Казалось, Уолтер сейчас расплачется, и Алек понимал его беспокойство. Все присутствующие в комнате любили маяк на Кисс-Ривер и понимали его непрочность. До недавнего времени существовал только один план спасения маяка: построить вокруг него дамбу. Через несколько лет маяк будет полностью окружен морем – он окажется на искусственном острове. Решение привлекательное с эстетической точки зрения. Несколько недель назад парковая служба вдруг передумала и вполне серьезно заговорила о том, чтобы передвинуть маяк: проложить рельсы, поднять его и передвинуть на 600 ярдов от берега. Все это стоило несколько миллионов долларов. Эта идея путала, принять ее было трудно. Алек не только понимал, чего боялся Уолтер, но и разделял его страхи.
– Нола права, – сказал Алек. – Мы должны верить, что инженеры примут лучшее решение. Мы не можем пересматривать сделанные ими выводы.
Нола подмигнула ему:
– Я предлагаю продолжить собрание.
– Я поддерживаю данное предложение, – сказал Брайен.
Послышалось ворчание, но никто не покинул собрание, и Алек целый час вел их через джунгли различных идей: благотворительный аукцион, информационная брошюра – чтобы привлечь интерес, побольше публичных обсуждений и диспутов.
Только приехав домой, он позволил своим страхам вырваться наружу. Инженеры были всего лишь людьми и тоже могли ошибаться. Что, если они разрушат маяк, пытаясь спасти его?

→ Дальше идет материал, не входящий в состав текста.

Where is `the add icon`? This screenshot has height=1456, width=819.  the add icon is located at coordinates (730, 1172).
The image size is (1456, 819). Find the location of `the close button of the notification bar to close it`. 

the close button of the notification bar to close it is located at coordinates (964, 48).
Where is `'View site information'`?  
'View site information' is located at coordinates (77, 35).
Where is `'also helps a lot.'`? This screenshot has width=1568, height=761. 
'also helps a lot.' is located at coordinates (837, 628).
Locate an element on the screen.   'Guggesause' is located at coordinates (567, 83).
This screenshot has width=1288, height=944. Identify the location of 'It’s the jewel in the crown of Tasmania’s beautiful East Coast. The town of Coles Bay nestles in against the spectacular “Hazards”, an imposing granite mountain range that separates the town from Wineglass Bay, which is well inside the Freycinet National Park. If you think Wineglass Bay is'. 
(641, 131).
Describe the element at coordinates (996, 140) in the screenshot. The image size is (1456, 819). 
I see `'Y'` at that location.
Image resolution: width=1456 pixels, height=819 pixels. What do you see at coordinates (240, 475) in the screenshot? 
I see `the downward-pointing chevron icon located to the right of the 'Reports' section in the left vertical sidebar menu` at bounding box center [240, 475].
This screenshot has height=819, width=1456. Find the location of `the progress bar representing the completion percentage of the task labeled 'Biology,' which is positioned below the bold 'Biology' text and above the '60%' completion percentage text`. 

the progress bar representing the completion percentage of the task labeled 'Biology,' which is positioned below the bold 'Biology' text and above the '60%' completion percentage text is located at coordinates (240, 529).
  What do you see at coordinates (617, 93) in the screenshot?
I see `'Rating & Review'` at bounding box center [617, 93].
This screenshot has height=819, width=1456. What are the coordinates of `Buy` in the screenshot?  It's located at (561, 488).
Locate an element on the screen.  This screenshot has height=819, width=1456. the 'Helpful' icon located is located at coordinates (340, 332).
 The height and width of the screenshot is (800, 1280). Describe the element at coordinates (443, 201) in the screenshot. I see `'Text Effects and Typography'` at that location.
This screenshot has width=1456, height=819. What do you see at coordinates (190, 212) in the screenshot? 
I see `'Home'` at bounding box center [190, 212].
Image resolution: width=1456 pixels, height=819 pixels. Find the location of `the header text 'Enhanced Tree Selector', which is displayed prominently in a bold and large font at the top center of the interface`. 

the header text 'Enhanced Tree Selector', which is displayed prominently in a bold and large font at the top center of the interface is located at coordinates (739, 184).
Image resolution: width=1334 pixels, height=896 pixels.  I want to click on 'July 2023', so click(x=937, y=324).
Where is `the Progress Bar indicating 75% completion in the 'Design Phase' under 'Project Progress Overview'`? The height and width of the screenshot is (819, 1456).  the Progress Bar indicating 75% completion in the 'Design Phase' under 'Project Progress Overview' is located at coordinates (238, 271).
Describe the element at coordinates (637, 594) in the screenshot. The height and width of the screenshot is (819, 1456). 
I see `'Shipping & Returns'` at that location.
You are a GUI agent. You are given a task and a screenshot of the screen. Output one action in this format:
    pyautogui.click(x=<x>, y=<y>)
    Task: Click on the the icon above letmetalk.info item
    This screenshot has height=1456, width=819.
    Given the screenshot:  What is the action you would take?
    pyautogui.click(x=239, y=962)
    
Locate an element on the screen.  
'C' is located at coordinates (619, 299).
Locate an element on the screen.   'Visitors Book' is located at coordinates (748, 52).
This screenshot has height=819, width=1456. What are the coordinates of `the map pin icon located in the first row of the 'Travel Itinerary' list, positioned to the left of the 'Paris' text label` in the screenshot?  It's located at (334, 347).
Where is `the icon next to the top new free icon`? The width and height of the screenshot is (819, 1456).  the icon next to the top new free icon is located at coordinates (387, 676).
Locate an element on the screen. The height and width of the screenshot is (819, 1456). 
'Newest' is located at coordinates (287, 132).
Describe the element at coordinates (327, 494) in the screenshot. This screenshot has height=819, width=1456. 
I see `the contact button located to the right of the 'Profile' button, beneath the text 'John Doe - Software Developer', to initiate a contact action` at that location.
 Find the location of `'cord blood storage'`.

Он сидел за столом у себя в кабинете, когда Лейси вернулась из школы. Он заметил ее в окно. Она стояла на тротуаре, разговаривая со своей ближайшей подругой Джессикой Диллард, дочерью Нолы. Джессика улыбалась, но в ее улыбке было что-то нехорошее, какое-то мерзкое превосходство, удивившее его и заставившее сердце болезненно сжаться от беспокойства за дочь. Джессика стояла, уперев одну руку в бедро. Ее прямые светлые волосы лежали на плечах, а пальцы грациозно сжимали сигарету. Она была очень похожа на свою мать.
Алекс приблизился к открытому окну.
– Ты должна попробовать, Лейси, – говорила Джессика. – Этот год был для тебя таким тяжелым. Ты забыла, что такое веселье.
Лейси что-то ответила – он не расслышал, что именно, – и направилась к дому. «Попробовать что?» – спрашивал он себя. Алкоголь? Марихуану? Секс? Его передернуло, он повернулся лицом к двери – стул под ним заскрипел:
– Лейси?
Она шагнула в кабинет, сложив руки на груди.
– У тебя все в порядке с Джессикой?
– Да, – Лейси отгородилась от него стеной рыжих волос, которым она позволила обрушиться вниз и прикрыть ее левый глаз.
Он не станет на нее давить. Не сейчас.
– Я записал тебя в летнюю школу. На биологию и алгебру.
– Только неудачники ходят в летнюю школу.
– Боюсь, что у тебя небогатый выбор.
Она посмотрела на него правым, неприкрытым глазом:
– Ты собираешься поучать меня?
– Поучать тебя? Конечно нет, – он никогда не поучал своих детей. – Но ты должна пообещать мне, что в случае, если у тебя снова будут сложности в школе, ты мне об этом скажешь.
– О'кей, – она откинула волосы за спину и повернулась, чтобы выйти из комнаты. В дверях она заколебалась и снова посмотрела на него:
– Извини, пап. Я была просто не в состоянии учиться в этом году.
– Я понимаю, о чем ты, Лейси. Я тоже был не в состоянии работать.